Отзвучал только первый куплет, но Гришка, приняв взлёт сизокрылого за сигнал, отпустил своих «вестников мира». Витька ругался яростным шёпотом, но своих птиц не отпускал. Гришкины голуби, как на простор, ворвались в зал и стали носиться под потолком вместе с обезумевшим Санькиным. В зале началось невообразимое. Свист смешался с хохотом. И только Волынский, как глухарь на сосне, ничего не слышал и, наслаждаясь, закрыв глаза, продолжал взмахивать руками.
— Раззявы, куда вы полезли? – шёпотом возмущался Витька. — Надо было в конце!
Один из ошалелых голубей пролетел над Волынским и, шарахнув его крылом, вывел из блаженного состояния. Волынский оглянулся, взмахнул невпопад руками и, заглушив песню, опустил их.
— Ай, летите, — махнул рукой Витька, и ещё четвёрка сизарей вырвалась на свободу и безумно помчалась в зал.

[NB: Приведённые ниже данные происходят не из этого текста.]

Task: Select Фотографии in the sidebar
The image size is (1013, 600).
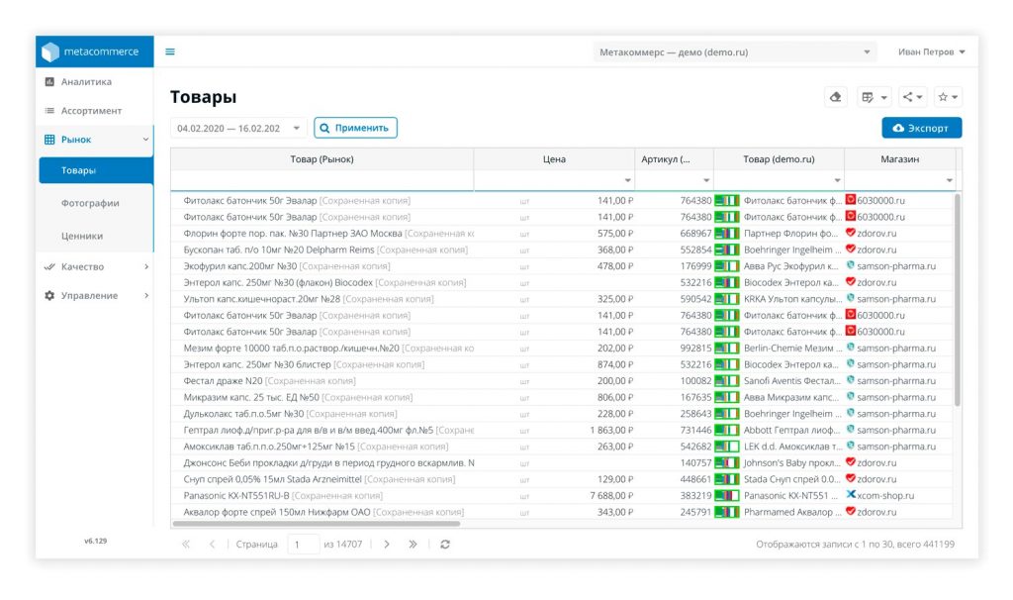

Там повскакивали с мест. В общем гаме сплелись шум, гогот, свист, визг, возмущение. Кто-то включил свет, кто-то принялся ловить птиц, кто-то догадался закрыть занавес. Плюшевые полотнища медленно пошли навстречу друг другу. На сцену вбежал майор Сорокин.
— Соболев, Шадрин, Голубков, ко мне. Всем остальным — в зал.
Когда тройка незадачливых дрессировщиков предстала перед командиром роты. Он строго осмотрел её и приказал.
— Шадрин, сейчас же на танец пер-р-реодеваться. С вами со всеми будет отдельный разговор. Мы ещё посмотр-р-рим, достойны ли вы учиться в училище. Это дело сер-р-рьёзное – сор-р-рвать концер-р-рт в сор-р-рок пятую годовщину нашей ар-р-рмии.
— Да мы хотели песню укр-р-расить, — оправдывался Гришка.
— Знаем мы ваше «хотели». Давно пор-р-ра ваши штучки за вор-р-ротами училища оставить. А теперь поедете заниматься голубками к себе домой. Мар-р-рш в зал!
Последнее предупреждение
На этот раз в узкой, как вагон, канцелярии командира роты, опустив стриженые головы, стояло трое «голубятников». Сорокин с ошпаренным от негодования лицом сидел за своим столом и нервно постукивал толстыми пальцами по коричневому дерматину.
У стены с левой стороны стола сидел офицер-воспитатель первого взвода капитан Бугров, с правой стороны – капитан Баташов. Он, опустив голову, смотрел в пол и был сейчас похож на Овода, которого предали. Сержант Чугунов стоял.